Kürt sorununun çözümü konusunda, Kürtlerin taleplerinin karşılanması gerektiği konusunda hemfikiriz. Ama tartışma PKK’ye, BDP’ye geldiği anda kafa kafaya geliyoruz.
Kürtlerin tüm haklarını savunan Ümit Bey, Kürtlerin örgütlerine öfkeleniyor, suçluyor, yanlış buluyor, kızıyor.
Ve bu tavır Ümit Bey’e özgü değil.
Başbakan’dan başlıyor, hükümete yakın gazetelerin sayfalarından yayılıyor ve hatta Taraf gazetesinde bile, heyhat, yankı buluyor.
“PKK derin devletin işini yapmaktadır”, “PKK ile Ergenekon kardeş örgütlerdir”, “Öcalan makul, ama Kandil herşeyi bozuyor”. Açıkça söylenmiyor pek, ama “PKK ile BDP olmasa, ne güzel çözülecekti bu sorun” diye düşünülüyor adeta.
Cümleten yanılıyorsunuz arkadaşlar!
Kürt halkının örgütleri olmadan çözülmez bu mesele.

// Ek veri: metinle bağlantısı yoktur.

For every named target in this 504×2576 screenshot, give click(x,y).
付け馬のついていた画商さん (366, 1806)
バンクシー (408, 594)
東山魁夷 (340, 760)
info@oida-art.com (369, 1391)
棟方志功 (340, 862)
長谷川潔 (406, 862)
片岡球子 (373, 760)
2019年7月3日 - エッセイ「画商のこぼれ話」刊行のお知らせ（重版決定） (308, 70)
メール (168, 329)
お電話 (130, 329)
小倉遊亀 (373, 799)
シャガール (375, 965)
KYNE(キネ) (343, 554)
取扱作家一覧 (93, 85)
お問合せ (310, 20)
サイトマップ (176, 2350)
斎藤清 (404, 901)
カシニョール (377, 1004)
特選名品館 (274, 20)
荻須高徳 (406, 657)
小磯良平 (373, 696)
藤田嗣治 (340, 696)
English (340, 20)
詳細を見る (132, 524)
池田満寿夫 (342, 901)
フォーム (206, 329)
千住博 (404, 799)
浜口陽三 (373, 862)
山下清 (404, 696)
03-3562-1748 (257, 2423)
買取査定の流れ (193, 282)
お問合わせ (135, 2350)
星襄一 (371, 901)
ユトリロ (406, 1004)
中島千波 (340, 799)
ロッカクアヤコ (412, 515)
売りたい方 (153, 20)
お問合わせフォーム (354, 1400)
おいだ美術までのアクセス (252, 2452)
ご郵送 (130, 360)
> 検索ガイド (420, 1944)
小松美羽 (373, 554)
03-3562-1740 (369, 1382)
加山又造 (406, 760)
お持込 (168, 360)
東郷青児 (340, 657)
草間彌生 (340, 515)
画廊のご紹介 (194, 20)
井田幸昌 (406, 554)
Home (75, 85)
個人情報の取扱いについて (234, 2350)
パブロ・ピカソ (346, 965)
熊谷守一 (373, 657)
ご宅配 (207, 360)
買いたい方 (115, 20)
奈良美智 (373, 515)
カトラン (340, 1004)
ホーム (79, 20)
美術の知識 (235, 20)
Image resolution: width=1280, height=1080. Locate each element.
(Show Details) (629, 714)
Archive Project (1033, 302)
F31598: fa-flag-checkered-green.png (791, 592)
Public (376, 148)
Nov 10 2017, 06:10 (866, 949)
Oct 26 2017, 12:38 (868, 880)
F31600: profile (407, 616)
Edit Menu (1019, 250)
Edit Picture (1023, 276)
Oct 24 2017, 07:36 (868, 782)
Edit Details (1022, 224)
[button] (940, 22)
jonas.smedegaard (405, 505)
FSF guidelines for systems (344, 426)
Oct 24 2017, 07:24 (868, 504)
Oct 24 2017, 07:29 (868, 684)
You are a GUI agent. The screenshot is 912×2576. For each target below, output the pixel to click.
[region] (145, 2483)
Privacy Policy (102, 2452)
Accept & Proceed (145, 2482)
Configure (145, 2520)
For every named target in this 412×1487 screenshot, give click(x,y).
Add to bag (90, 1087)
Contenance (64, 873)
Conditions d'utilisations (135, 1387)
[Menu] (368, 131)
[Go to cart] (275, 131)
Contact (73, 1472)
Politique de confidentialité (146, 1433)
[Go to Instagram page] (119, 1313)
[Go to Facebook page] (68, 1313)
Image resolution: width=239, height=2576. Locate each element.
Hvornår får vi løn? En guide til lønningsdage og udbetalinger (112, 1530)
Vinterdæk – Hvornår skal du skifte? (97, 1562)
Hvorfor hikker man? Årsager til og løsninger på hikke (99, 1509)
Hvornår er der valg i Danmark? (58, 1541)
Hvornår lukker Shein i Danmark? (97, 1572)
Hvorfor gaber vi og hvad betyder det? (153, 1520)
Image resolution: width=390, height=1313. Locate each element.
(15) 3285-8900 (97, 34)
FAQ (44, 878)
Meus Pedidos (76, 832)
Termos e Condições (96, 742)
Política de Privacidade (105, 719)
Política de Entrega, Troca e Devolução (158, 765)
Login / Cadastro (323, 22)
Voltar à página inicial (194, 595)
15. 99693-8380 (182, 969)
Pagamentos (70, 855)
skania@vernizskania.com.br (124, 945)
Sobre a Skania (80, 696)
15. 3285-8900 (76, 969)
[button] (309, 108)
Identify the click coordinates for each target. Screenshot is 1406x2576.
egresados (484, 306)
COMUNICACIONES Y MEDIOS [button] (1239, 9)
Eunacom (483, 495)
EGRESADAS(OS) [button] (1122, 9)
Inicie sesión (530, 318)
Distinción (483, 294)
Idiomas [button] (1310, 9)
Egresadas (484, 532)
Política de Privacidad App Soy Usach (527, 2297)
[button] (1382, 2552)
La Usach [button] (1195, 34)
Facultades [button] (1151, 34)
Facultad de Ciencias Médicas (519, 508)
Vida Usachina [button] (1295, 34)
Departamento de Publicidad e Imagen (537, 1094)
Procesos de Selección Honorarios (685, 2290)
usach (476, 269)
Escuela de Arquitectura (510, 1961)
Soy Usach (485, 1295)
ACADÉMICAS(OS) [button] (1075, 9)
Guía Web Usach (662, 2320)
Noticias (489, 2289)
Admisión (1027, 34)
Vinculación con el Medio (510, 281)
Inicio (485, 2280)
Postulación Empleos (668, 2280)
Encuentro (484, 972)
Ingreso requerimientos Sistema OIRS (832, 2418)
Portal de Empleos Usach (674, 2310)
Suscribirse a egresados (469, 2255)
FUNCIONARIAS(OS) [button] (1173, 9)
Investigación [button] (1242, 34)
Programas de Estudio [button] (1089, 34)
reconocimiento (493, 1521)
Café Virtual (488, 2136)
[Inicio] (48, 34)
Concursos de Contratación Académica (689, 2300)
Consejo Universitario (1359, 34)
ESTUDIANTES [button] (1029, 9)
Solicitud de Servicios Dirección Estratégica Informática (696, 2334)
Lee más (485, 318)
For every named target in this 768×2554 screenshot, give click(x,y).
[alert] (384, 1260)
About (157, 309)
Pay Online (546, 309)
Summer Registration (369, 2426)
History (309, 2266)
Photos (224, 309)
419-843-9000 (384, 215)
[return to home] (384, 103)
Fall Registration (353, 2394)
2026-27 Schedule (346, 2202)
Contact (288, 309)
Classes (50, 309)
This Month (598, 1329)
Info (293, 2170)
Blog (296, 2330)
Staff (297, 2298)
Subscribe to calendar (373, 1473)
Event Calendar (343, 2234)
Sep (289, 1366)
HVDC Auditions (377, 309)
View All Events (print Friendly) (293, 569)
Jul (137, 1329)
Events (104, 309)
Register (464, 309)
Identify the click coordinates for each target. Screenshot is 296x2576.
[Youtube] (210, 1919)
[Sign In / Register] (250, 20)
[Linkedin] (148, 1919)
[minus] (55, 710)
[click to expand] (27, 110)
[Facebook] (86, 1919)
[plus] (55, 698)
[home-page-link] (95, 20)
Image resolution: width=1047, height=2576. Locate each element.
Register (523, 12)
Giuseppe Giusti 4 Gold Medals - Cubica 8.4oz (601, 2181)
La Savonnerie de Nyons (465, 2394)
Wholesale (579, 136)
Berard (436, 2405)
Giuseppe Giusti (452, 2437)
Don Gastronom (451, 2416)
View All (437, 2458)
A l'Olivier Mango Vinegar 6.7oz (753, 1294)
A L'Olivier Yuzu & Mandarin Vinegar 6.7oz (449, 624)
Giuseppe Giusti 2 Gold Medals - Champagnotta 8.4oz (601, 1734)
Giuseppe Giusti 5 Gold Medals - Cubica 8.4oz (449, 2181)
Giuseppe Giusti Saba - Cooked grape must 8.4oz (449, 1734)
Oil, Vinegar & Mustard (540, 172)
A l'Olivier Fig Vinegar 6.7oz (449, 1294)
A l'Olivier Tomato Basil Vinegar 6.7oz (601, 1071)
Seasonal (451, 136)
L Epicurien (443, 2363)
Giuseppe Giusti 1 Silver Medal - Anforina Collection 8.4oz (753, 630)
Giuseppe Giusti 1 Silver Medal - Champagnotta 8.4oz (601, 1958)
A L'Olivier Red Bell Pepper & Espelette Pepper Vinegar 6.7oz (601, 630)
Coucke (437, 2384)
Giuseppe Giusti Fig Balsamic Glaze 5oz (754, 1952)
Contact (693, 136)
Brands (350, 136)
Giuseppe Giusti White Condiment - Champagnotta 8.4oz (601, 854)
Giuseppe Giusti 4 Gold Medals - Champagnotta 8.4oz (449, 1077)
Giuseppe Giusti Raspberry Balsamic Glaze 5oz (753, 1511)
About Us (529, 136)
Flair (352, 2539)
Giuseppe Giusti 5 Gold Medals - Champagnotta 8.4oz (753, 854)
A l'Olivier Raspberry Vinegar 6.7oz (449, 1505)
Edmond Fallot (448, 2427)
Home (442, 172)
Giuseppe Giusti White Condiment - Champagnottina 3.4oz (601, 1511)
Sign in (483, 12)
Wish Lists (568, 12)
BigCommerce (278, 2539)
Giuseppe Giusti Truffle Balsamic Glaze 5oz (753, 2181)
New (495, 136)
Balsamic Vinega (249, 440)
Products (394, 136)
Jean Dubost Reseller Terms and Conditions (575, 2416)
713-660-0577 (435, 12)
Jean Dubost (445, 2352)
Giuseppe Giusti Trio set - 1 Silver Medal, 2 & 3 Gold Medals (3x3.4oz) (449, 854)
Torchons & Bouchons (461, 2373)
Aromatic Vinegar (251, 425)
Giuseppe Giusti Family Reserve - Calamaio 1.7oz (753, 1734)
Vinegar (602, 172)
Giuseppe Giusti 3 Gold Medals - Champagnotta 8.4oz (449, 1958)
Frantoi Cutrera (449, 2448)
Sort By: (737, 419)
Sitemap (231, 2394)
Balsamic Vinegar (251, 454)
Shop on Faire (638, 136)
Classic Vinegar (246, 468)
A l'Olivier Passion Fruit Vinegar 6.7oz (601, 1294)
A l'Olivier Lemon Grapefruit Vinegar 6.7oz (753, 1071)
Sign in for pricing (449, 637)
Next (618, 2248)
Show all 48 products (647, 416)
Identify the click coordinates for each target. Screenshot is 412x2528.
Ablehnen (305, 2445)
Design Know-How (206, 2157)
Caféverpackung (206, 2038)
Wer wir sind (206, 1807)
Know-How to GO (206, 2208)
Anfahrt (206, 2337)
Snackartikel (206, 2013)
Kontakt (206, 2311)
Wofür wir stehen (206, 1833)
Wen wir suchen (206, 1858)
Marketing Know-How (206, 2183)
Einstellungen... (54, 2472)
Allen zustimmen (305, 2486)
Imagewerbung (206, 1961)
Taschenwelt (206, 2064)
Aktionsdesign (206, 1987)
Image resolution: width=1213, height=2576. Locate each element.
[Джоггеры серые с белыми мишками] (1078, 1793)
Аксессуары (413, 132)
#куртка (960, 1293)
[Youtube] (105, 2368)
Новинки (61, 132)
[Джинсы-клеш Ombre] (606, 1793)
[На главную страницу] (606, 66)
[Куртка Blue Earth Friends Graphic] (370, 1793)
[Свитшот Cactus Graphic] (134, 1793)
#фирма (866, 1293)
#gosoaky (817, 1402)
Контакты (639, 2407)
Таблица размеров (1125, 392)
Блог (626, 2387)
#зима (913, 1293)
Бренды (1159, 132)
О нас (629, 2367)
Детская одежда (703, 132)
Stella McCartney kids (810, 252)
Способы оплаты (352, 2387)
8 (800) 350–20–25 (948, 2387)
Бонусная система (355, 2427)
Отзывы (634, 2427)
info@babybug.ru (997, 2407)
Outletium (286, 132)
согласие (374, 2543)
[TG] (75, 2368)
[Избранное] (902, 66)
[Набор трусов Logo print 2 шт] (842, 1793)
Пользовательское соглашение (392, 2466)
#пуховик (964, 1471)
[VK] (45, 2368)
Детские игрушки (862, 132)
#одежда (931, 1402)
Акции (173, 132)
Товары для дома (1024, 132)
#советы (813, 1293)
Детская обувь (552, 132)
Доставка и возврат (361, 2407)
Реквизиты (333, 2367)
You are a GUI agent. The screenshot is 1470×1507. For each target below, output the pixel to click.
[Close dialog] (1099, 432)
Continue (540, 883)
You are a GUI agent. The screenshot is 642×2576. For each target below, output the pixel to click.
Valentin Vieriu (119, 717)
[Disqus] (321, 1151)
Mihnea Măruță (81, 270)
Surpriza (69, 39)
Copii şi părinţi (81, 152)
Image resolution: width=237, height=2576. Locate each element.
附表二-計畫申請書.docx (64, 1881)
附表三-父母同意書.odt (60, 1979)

Kürt halkı, örgütlü olduğu için bu meseleyi çözümün eşiğine getirmeyi başardı.
Her Kürt bunu biliyor. Örgütleri beğenip seven de biliyor, beğenmeyen, sevmeyen de biliyor.
Murat Karayılan, Hasan Cemal’e şöyle demiş:
“Başbakan şöyle diyebilmeli: ‘Türk-Kürt kardeşliği bin yıl öncesine gider.. Fakat 1924 sonrası Kürt inkârı gelişmiş, benimsenmiş.. Büyük trajedilere neden olan bu inkâr politikası yanlıştı. Ve PKK, Öcalan, bu inkâr siyasetinin sonucu olarak ortaya çıktı. Şimdi biz bu tarihsel yanlışı telafi ediyoruz.’ Başbakan böyle derse, kimse Öcalan’dı, PKK’ydi demez ki... PKK durup dururken ortaya çıkmadı ki.. Biz piknik yapmaya çıkmadık ki dağa...”
Kürt halkı piknik yapmadığı, örgütlendiği ve örgütlü mücadele verdiği için çözümün eşiğindeyiz.
Üstelik sadece Kürt sorununun değil, Kürtler örgütlendiği ve örgütlü mücadele verdiği için daha pek çok şeyin de çözümüne yakınız. Yemin meselesinin, demokrasinin, asker sorununun, dindarların sorunlarının, vatandaşlık ve azınlık sorunlarının...
Kürtlerin örgütlü mücadelesi Kemalist devletin çivilerini yerinden oynatmasaydı, büyük ihtimalle bunların hiçbiri gündeme gelemeyecekti.
“Artık dağıtın şu kötü örgütlerinizi” demek yerine, teşekkür etmemiz gerekir bence bu örgütlere.